An ACLU lawyer has spoken out against the organization’s defense of former Breitbart editor and author Milo Yiannopoulos.

The liberal advocacy group filed a First Amendment lawsuit against the Washington Metro Area Transit Authority (WMATA) this week on behalf of Yiannopoulos after it banned ads for his book, titled Dangerous.

WMATA reserves the right to prohibit advertisements for multiple reasons, including those “intended to influence members of the public regarding an issue on which there are varying opinions,” ads that “support or oppose an industry position or industry goal without any direct commercial benefit to the advertiser” and ads “intended to influence public policy.”

But the ACLU has now accused transit authorities of trying to “sanitize its advertising spaces from messages that might give offense,” according to the Washington Examiner.

“The First Amendment protects the speech of everyone from discriminatory government censorship, whether you agree with the message or not,” the rights organization said.

“The ACLU could not more strongly disagree with the values that Milo Yiannopoulos espouses, but we can’t allow the government to pick and choose which viewpoints are acceptable,” senior staff attorney Lee Rowland added.

But his colleague Chase Strangio, who previously represented WikiLeaks source Chelsea Manning, said that while “the ACLU has a long history of representing despicable people in the service of protecting valuable First Amendment principles,” he disagreed with the decision to support Yiannopoulos.

“Milo preys on the deep-seated hatred for Black people, other people of color, trans people, immigrants, Muslim people and women that is sadly a central tenet of our social fabric and political system.
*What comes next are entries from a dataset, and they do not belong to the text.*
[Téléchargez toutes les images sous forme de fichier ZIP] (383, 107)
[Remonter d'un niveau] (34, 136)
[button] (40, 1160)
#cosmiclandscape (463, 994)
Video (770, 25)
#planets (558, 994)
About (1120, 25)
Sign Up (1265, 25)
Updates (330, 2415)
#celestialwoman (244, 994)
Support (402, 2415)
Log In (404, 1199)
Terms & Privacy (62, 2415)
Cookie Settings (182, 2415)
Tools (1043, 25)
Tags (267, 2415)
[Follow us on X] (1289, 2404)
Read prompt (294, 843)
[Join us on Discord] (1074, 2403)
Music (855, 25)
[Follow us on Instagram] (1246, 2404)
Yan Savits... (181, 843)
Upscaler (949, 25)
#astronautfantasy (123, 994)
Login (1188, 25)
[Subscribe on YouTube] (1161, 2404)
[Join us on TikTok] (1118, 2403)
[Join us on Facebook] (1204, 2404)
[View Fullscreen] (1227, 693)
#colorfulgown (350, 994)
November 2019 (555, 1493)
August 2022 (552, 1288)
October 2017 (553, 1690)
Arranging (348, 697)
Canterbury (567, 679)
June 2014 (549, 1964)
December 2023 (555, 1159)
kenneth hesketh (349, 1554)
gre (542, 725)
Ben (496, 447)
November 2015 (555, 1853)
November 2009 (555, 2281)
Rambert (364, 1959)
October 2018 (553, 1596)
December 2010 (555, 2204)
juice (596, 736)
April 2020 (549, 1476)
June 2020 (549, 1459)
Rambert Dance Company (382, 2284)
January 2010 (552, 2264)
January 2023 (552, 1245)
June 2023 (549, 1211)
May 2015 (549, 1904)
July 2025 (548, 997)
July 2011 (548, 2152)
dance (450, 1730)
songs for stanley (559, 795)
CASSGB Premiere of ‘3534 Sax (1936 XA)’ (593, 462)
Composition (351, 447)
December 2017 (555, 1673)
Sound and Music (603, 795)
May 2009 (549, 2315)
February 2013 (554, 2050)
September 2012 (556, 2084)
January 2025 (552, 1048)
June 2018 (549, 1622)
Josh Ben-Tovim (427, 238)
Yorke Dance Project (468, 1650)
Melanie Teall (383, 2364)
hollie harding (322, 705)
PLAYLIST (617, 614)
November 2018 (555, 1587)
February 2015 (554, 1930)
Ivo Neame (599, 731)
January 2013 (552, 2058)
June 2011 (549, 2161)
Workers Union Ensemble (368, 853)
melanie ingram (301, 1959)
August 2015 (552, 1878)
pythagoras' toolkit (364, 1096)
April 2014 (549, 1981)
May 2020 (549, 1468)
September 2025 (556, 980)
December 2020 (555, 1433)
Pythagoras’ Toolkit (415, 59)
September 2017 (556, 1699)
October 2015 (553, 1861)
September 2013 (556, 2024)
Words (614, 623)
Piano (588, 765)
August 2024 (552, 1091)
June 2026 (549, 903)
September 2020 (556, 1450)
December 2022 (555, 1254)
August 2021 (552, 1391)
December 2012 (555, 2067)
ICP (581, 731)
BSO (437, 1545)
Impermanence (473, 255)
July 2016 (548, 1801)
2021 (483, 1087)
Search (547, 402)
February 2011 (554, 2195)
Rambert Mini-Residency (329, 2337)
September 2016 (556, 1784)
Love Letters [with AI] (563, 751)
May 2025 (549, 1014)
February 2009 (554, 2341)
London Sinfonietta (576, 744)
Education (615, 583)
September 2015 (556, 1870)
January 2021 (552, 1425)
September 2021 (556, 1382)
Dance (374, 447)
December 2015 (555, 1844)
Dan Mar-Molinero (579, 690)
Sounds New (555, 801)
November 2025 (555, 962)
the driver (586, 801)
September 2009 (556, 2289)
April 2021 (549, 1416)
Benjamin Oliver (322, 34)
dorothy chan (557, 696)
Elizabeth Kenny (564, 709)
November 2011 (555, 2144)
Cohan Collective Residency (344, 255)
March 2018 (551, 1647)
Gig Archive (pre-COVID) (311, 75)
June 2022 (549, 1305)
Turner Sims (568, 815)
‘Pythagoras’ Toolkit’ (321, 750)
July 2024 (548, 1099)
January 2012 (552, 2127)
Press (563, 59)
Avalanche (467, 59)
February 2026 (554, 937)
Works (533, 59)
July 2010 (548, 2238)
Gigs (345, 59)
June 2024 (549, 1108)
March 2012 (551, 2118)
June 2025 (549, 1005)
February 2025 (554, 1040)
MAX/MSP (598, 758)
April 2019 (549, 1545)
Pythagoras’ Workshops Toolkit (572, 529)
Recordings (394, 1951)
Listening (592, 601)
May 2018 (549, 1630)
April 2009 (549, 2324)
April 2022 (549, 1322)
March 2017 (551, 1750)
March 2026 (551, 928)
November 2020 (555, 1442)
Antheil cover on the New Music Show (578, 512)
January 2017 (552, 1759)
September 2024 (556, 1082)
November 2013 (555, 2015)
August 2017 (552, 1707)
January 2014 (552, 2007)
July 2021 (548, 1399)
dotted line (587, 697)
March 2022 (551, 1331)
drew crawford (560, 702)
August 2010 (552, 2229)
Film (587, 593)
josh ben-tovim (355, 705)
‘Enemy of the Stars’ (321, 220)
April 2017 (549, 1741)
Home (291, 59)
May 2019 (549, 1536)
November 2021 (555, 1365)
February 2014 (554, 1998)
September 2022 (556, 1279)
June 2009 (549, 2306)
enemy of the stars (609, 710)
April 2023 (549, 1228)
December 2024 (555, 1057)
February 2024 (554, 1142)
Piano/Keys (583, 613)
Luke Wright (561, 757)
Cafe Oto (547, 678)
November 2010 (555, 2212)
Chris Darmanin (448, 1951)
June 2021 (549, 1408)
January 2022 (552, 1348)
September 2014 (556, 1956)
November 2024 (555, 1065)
He is vile. And I am sorry for any platform and validation that he receives,” Strangio added.

I don’t believe in protecting principle for the sake of principle in all cases,” he said.

Yiannopoulos has become known for courting controversy. He was banned from Twitter last year, and his book deal with Simon & Schuster was torpedoed after the openly-gay conservative came under heavy fire for comments he made on pedophilia, where he appeared to downplay the seriousness of it.

He opted to self-publish last month.